Houston Police Department Homicide Sgt. Gonzales and I were working Evening Shift on a cold Sunday afternoon in March of 2006. We received a call that a woman had been found shot to death behind a warehouse near Bush Intercontinental Airport in Houston, Texas. My partner and I arrived at the scene and found a woman who had been shot in the back of the head. She was sitting on a motorcycle, and was slumped over. Next to the body, we found a white powder substance that resembled cocaine. Whoever committed this horrible killing wanted to make it look like a "dope deal gone bad." Our intuition, however, told us it was not. We had the onerous task of calling this young woman's mother, and found out that she had been in a relationship with a man named Vellar Clark. We also put a name on the face of the woman we found dead at this lonely and isolated scene. Her name was Gwen Sneed. We resolved to find the person who did this, and we worked tirelessly to bring the perpetrator to justice. We did not have to look very hard. Gwen's mother informed us that Gwen was happy about finding out she was pregnant. Gwen's mother also told us that Gwen had already lost a child at a young age, so she was thrilled about the prospect of being a mother. Gwen didn't have any enemies, and we knew that there was only one person who didn't want her to have that child. That one horrible person was none other than Vellar Clark. Clark had gotten Gwen pregnant. He was also the father of Gwen's first child, who had been found dead in his crib under very suspicious circumstances.

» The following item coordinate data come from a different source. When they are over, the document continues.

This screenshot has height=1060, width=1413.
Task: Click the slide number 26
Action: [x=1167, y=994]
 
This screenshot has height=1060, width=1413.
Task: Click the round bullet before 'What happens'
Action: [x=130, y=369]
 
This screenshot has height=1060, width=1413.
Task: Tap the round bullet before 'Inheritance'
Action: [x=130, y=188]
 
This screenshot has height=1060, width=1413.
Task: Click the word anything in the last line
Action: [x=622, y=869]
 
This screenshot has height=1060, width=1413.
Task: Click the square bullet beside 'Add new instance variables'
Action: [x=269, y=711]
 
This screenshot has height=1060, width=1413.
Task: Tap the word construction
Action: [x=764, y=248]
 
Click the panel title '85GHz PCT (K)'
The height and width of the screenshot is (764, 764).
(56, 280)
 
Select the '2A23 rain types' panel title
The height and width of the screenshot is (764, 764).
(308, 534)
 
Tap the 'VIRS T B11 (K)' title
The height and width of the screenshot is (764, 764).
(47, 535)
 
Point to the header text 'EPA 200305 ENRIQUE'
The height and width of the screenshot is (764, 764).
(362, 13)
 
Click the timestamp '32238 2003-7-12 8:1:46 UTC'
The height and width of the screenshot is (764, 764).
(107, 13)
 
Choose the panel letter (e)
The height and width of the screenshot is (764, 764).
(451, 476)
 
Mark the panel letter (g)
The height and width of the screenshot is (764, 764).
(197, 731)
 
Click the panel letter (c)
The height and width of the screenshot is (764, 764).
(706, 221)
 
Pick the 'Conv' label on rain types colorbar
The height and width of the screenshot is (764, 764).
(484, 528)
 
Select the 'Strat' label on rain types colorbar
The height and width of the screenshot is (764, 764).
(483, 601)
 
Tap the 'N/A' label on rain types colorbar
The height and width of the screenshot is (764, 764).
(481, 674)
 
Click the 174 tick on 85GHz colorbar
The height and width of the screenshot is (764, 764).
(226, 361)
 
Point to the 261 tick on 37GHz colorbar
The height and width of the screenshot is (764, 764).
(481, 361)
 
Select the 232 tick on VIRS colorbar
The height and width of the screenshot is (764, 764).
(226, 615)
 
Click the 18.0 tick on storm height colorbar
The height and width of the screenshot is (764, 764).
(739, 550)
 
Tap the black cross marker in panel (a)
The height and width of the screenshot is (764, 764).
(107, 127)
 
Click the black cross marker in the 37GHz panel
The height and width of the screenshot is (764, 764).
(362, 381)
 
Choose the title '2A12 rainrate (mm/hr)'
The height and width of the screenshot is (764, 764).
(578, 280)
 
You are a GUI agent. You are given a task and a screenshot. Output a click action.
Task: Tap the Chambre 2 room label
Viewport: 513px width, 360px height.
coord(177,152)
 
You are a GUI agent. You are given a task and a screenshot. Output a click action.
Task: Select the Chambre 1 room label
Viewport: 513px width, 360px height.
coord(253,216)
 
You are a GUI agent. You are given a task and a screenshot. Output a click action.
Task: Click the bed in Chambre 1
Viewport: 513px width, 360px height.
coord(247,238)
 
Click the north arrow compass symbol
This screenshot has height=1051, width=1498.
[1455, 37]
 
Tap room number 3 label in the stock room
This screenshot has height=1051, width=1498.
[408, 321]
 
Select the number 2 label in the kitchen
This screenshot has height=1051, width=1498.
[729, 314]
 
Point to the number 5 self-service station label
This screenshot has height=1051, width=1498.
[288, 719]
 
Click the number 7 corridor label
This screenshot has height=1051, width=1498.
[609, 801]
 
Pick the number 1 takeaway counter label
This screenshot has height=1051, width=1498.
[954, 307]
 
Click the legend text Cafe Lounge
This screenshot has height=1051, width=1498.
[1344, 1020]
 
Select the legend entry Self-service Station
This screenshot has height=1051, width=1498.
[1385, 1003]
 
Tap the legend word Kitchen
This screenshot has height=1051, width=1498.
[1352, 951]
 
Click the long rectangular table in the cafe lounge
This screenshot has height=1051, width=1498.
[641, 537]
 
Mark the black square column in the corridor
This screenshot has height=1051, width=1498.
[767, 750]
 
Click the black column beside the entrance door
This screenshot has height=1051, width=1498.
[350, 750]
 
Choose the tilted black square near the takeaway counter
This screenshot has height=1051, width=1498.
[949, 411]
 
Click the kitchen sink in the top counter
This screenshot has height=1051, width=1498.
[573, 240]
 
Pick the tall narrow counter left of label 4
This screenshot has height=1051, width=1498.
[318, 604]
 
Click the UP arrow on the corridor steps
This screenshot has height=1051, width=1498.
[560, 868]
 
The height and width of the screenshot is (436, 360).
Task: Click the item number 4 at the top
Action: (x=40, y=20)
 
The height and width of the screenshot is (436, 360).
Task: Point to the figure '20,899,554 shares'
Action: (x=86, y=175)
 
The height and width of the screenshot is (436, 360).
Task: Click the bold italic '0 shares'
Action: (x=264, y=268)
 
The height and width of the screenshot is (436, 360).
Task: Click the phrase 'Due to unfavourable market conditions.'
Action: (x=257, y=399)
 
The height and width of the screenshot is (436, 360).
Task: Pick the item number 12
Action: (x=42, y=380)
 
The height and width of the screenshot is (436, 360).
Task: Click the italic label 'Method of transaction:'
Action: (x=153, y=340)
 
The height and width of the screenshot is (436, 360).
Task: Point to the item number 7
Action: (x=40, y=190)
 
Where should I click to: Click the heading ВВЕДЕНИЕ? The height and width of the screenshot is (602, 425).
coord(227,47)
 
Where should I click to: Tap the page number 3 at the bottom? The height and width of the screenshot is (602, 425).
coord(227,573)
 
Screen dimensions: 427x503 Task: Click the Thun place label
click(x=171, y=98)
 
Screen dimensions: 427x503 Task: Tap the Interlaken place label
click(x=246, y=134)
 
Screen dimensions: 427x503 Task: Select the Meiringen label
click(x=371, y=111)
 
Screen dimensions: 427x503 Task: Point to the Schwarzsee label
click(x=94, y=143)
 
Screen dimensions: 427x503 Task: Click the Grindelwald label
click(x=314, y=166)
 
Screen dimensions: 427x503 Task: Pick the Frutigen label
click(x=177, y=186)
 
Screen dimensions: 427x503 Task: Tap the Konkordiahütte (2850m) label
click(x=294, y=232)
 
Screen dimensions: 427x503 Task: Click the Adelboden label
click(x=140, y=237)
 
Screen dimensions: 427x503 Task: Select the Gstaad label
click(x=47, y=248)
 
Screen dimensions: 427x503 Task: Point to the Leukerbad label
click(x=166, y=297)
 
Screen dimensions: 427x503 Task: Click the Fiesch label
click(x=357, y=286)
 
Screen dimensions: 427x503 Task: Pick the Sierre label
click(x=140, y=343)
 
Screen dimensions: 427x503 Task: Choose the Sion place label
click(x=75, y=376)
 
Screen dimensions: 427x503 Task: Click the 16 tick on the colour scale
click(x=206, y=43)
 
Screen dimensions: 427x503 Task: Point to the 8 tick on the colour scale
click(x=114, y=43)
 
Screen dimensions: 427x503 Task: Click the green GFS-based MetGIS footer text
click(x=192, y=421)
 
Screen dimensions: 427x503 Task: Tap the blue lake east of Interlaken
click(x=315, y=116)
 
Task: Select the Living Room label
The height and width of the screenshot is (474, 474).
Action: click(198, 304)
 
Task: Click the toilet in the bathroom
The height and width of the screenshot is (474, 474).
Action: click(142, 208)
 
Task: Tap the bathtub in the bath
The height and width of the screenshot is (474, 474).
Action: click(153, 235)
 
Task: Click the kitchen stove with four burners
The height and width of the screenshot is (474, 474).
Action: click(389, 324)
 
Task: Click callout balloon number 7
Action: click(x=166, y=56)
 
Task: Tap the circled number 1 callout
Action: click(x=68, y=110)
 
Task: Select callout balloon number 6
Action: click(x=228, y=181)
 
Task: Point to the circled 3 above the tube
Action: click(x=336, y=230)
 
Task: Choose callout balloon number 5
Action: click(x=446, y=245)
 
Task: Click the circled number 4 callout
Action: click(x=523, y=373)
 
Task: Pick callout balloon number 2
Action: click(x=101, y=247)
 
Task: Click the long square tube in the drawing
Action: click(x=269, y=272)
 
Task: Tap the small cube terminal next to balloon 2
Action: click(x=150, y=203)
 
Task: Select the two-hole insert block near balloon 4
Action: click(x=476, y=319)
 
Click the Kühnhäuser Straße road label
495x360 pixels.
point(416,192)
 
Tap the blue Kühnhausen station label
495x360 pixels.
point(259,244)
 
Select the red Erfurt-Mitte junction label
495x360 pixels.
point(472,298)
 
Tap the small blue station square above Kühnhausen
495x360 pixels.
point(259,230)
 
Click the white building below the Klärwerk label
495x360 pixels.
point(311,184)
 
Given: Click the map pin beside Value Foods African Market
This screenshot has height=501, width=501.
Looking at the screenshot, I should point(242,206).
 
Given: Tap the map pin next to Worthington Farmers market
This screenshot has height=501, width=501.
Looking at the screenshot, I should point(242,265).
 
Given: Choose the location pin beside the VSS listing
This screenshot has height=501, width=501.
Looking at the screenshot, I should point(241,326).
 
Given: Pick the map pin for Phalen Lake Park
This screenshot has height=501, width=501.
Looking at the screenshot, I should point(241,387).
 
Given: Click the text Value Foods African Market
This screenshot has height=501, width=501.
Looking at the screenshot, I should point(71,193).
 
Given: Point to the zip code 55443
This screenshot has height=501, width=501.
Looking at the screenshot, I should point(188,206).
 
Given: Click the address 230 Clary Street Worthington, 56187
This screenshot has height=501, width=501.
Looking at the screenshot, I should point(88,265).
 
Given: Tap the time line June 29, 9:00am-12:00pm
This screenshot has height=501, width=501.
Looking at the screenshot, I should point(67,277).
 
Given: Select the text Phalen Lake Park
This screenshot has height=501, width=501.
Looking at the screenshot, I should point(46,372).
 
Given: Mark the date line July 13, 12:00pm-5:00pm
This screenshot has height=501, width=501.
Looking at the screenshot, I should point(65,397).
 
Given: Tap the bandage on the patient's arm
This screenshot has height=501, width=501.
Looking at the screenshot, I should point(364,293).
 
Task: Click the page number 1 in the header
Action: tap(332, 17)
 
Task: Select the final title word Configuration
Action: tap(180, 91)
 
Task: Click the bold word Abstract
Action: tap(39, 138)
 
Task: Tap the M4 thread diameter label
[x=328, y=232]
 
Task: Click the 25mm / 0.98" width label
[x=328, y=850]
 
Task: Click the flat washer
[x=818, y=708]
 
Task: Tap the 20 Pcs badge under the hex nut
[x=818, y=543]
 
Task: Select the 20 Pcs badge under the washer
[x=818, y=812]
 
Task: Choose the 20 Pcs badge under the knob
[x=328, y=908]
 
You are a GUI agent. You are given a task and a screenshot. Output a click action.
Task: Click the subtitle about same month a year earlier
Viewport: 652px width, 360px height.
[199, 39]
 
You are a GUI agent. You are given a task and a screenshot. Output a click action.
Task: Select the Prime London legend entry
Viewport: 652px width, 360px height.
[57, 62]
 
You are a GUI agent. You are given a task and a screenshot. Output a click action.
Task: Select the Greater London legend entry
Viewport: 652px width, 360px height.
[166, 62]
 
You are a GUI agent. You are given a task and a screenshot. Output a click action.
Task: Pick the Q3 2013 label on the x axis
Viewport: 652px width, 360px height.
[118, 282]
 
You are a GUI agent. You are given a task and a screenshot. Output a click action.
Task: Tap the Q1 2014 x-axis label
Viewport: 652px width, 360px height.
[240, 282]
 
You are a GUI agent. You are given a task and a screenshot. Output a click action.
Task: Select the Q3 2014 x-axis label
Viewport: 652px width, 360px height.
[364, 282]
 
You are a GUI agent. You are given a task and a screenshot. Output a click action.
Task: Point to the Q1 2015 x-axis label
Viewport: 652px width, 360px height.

We brought Clark in to find out where he was on the afternoon that Gwen was shot. He told us that he had seen her earlier in the day, but they left on good terms and he went home. He denied ever calling Gwen on the day that she had been killed. However, he did not realize that he had left a trail. We cut him loose and obtained his cell phone records. What we found out was telling—he had called her no fewer than six times on the day she was shot in the back of the head. He had initially denied being at the scene, but due to the activity on his phone, we knew that he was less than one-quarter of a mile from the scene when Gwen made a call on her cell phone. He lied to us, and we knew it. He was guilty, and we had to go about proving it.
After working tirelessly on shoring up this case, we developed enough evidence to get an arrest warrant for Vellar Clark. We had discovered that he owned a .45 semi automatic Smith & Wesson, which was consistent with the spent round that was found in Gwen's head.
Months after this killing had taken place, Vellar Clark was arrested. We interviewed him again, and again, he vehemently denied being at the murder scene. He told us that he had dated Gwen Sneed in the past, but denied being told that she was pregnant. We confronted him with his own cell phone records, and he was boxed into a corner. Clark then admitted to being at the scene, but told us that Gwen had shot herself with his gun because he told her "she couldn't be with him." He had convinced himself that he was so important, Gwen would take her life and that of her unborn child simply because she was depressed about getting dumped. We caught him in so many lies that we lost count. We asked him to reenact exactly how Gwen "shot herself." His explanation was laughable.Nearly two years later, we went to trial. We worked hard with the prosecuting attorney on the case to find justice for Gwen Sneed. We did. After a five-day trial, it took a jury less than three hours to convict Vellar Clark of Capital Murder. It was a capital murder because Clark shot Gwen in the head, knowing that she was pregnant.
We found out that he did it, basically because he viewed the victim as a nuisance and didn't want to pay child support for her baby. He was already paying child support for two other kids he had fathered out of wedlock. While Gwen was a daughter, a sister, and a very loving person to those who knew her, she was nothing but a financial burden to Vellar Clark. And guess what, Clark's stupidity and his arrogance caught up with him. He will have the rest of his life in a Texas prison to think about it.